■ TASK PROMPT: The entries below hold a line with "At what coordinates" and a line with "This screenshot has". Return those lines and all that lie between them, exactly and only.

■ SUPPLIED MATERIAL:
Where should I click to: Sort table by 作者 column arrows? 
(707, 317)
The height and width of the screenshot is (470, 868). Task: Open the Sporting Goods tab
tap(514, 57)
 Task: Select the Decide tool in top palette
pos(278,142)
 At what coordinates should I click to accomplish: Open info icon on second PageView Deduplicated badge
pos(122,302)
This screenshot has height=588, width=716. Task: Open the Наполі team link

---

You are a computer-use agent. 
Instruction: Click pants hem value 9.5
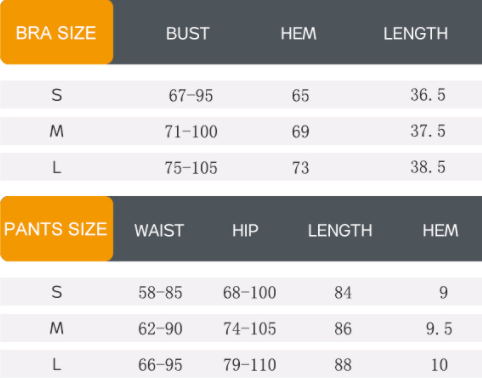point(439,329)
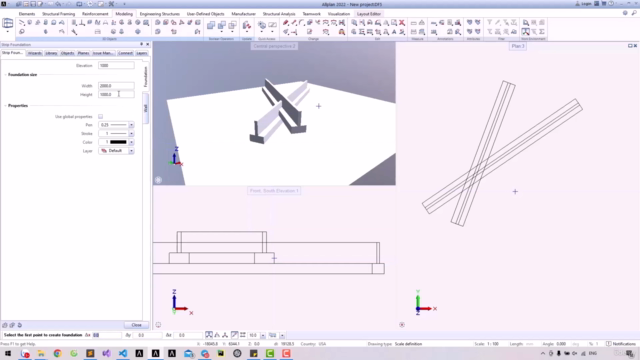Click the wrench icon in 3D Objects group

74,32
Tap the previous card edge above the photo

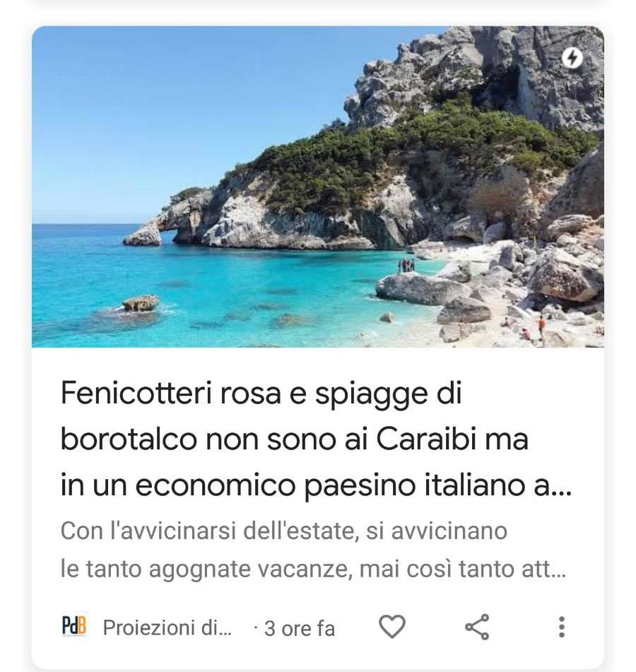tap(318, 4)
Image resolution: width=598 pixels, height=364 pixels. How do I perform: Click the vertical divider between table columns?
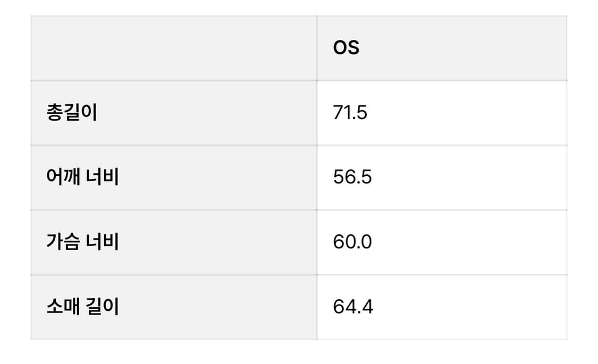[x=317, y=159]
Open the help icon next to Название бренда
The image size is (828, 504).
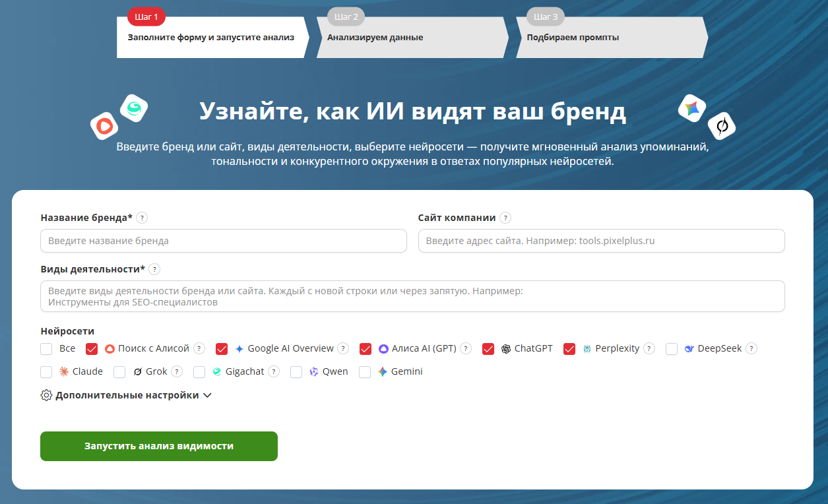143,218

■ SOLUTION TO THIS PROBLEM:
 At what coordinates should I click to accomplish: Open info icon on second PageView Deduplicated badge
pos(122,302)
This screenshot has height=588, width=716. Task: Open the Наполі team link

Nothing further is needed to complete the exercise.